## 摘录
——
不纯泊松分布法在6 MV X射线局部照射剂量估算中的应用

目的从离体和活体两方面探索不纯泊松分布法估算6MV X射线局部受照射剂量和受照射份额的适用性。方法2、4Gy6MV X射线离体照射健康人外周血，受照射份额为20％、50％和80％模拟局部照射；选择2、3Gy6MV X射线局部放射治疗的肿瘤病人，观察首次放射治疗前、后24h外周血淋巴细胞染色体畸变，采用不纯泊松分布法，估算受照射剂量和份额。结果2Gv离体照射50％、80％份额和4Gy照射20％、50％、80％份额的淋巴细胞双着丝粒 环(dic r)畸变呈过分散分布，受照射剂量和份额估算值与实际值基本吻合。单次2Gy盆腔照射、受照射局部红骨髓比例大于20％或3Gy全颅照射放射治疗病人的外周血淋巴细胞dic r畸变呈过分散分布，估算的受照射份额与受照射局部红骨髓比例相接近，较大剂量3Gy放疗时估算的受照射剂量较为准确。患者局部放射治疗后与放射治疗前离体模拟的实验结果都显示较好的一致性。结论采用不纯泊松分布法可以比较准确的估算离体和活体局部受照射剂量和份额，适用于照射剂量较高和照射份额不是太小的低LET射线，受照射局部红骨髓占全身的比例可大致反映局部照射的份额。
——
## 给定数据
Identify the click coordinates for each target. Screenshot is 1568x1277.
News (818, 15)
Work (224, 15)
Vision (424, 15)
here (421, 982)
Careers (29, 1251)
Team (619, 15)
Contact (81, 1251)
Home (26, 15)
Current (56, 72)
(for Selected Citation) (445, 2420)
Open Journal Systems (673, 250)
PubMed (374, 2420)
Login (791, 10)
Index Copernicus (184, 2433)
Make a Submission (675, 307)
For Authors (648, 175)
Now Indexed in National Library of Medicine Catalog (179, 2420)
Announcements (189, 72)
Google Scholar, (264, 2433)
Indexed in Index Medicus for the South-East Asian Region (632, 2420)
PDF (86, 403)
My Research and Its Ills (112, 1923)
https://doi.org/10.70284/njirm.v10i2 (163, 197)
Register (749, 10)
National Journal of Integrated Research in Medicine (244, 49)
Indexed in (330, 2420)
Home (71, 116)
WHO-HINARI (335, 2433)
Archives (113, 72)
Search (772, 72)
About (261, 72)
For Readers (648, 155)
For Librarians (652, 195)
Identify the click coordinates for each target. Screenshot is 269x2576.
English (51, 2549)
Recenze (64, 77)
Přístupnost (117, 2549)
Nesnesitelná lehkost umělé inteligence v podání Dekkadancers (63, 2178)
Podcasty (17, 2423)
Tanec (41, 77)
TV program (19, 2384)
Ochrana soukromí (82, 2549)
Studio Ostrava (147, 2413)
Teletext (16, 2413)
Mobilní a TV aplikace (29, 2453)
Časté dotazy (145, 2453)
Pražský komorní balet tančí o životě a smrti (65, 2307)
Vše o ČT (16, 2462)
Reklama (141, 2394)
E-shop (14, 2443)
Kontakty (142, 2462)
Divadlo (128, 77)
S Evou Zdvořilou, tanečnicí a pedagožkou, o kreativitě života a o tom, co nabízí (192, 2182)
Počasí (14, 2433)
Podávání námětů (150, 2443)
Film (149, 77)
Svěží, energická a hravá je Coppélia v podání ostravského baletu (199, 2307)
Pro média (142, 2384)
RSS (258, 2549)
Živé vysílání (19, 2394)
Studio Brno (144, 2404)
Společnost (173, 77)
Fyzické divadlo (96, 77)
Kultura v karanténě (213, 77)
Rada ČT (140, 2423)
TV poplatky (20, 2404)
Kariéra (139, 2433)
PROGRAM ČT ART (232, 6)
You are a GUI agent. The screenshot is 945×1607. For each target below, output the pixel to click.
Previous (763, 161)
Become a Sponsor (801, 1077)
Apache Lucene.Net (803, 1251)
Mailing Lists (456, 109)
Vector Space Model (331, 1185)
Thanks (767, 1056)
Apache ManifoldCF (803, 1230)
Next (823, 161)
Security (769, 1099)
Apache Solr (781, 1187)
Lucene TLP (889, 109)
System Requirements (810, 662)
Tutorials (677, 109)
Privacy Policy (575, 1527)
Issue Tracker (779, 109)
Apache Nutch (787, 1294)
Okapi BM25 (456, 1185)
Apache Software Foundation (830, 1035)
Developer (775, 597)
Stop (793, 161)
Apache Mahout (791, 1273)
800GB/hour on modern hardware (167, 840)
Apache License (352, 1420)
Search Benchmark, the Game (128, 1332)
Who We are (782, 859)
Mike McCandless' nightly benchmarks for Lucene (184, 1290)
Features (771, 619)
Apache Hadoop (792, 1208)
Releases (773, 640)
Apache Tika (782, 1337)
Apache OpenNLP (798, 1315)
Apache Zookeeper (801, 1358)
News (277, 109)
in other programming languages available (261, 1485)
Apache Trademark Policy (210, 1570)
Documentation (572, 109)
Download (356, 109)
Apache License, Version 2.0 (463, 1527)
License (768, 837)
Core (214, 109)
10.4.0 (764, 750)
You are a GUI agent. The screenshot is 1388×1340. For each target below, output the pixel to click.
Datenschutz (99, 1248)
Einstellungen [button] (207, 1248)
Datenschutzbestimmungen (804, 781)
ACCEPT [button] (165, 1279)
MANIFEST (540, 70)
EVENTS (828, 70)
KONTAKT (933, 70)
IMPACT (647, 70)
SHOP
——
## 待完成任务
根据摘录，离体照射健康人外周血模拟局部照射时，设定的受照射份额分别是多少？ 这些数据行来自另一来源。

## 任务答案
20％、50％和80％。